The two main hypotheses that compete with the impact theory are the marine regression hypothesis (with a cooling of the climate) and the volcanic hypothesis. There are still some more hypotheses, some funny.
The marine regression hypothesis This is the main alternative to the meteoritic hypothesis. It does not exclude the existence of an asteroid impact, but the impact is considered as a deathblow to an already declining ecosystem. The Cretaceous marine regression is well established by several independent geological data. In the seas, the regression would have dried up a great part of the continental shelf, killing lots of the species living there. On land, the consequence of the regression would have been a more continental climate, with more severe winters. The harsh climate would have been fatal to dinosaurs. Moreover, the coastal plains, where lots of dinosaurs lived, would have been reduced by the regression. Lots of the in-land seas, common at that time, disappeared. Yet the precise scheme of the extinction is not compatible with this hypothesis. First, it is often claimed that the fossil records show a decrease in dinosaur diversity at the end of the Cretaceous. The main marine regression took place a few million years before the end of the Cretaceous, at a time when dinosaurs were actually flourishing. The (terrestrial) fossil record at the very end of the Cretaceous is too poor to tell whether the extinction was sudden or slow. Second, in the sea, a marine regression affects more the benthic fauna living on the disappearing continental shelf, than the planktonic, floating fauna. Yet the contrary is observed. Third, the cooling must have been very severe to kill dinosaurs, even in the tropics (where, for instance, lots of species sheltered during the Quaternary glaciations). The more that some dinosaurs were adapted to live inside the polar circles (see polar dinosaurs). Now some other species survived the K-T crisis, which were more sensible to a cooling than dinosaurs: crocodiles, turtles, frogs... Actually, dinosaurs survived other coolings and marine regressions in their 150-million-year-long history, without being particularly affected. Thus, the marine regression seems not to precisely fit the K-T extinction scheme.

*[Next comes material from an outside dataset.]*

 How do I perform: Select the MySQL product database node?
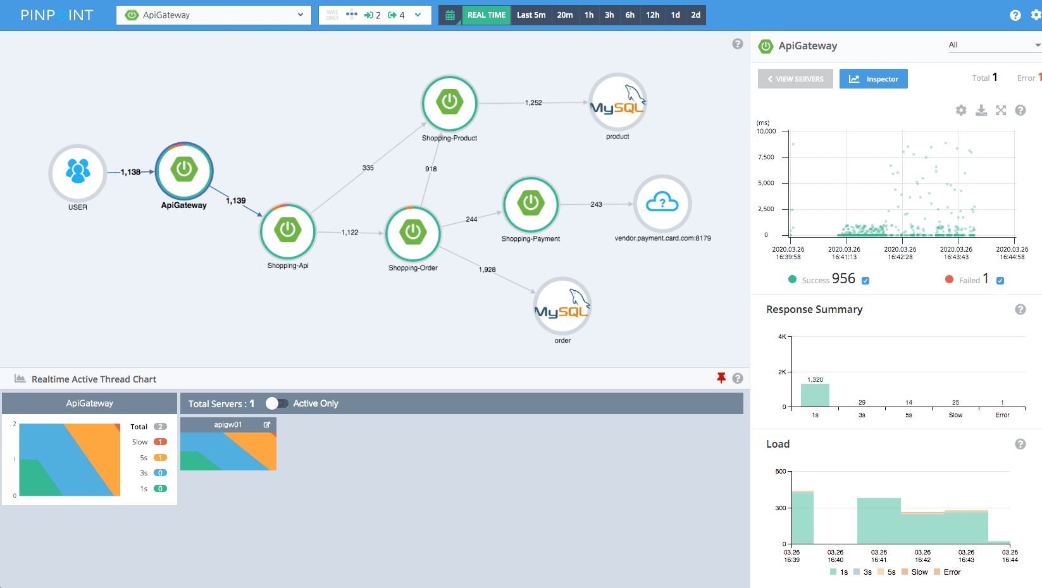pyautogui.click(x=617, y=101)
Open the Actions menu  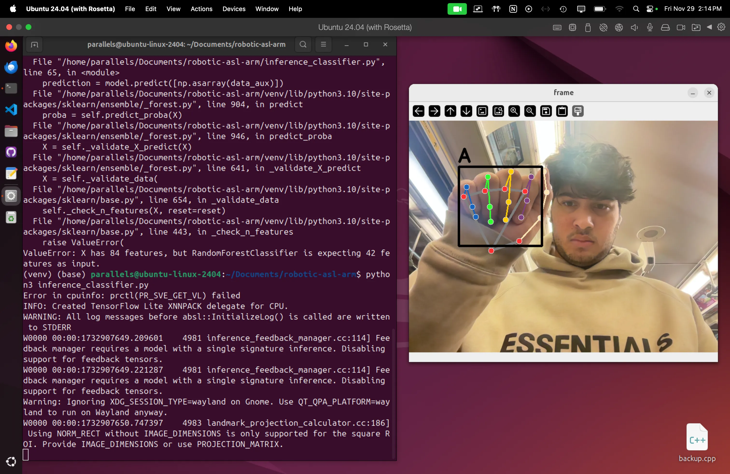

It has been suggested that the iridium excess might come from an intense volcanic activity, since it is more frequent is the earth' s mantle. There is precisely an important volcanic event at the time of the K-T boundary, which left the Deccan Trapps in India. The consequences of a great volcanic explosion would have been roughly the same as those of a meteorite impact: a big dust cloud. However, the iridium-bearing layer has been found there between two lava flows. Second, the Deccan volcanism is not of the explosive type which is required to explain the world-wide expansion of the layer of iridium. Third, the volcanic hypothesis cannot explain the presence of the magnetites, nor the irregular crystallisation structure of the glass droplets, and shocked quartz was never found in volcanic rock (some claim that shocked quartz could come from volcanoes, but this has been much debated). There had been claims that the iridium/ruthenium/rhodium rates in the K-T layer were much closer to those of meteorites than of lava, but they are in fact roughly identical. Fourth, the huge amount of iridium found seems difficult to reach by volcanic explosions. Thus, the Deccan volcanism cannot stand in for the meteoritic impact. Yet the two most important volcanic events that left a trace on the earth are the Siberian Trapps and the Deccan Trapps, and their dates correspond to those of the two greatest mass extinctions, the Permo-Triassic and the K-T ones (though the volcanic events are more spread out in time than the extinctions). The claims that these volcanic events were caused by asteroid impacts seem not satisfactory, and this correlation remains unexplained.
There have been lots of other hypotheses to explain the dinosaurs' extinction. Some are not really scientific (extermination by extraterrestrial creatures, changes in the laws of gravitation...). Others have commonly been put forward by palaeontologists. In general, they suffer from their inability to explain the general extinction of animals other than dinosaurs (for example the marine invertebrates) that took place at the K-T limit. Their limitation to the dinosaurs is nearly sufficient to dismiss them.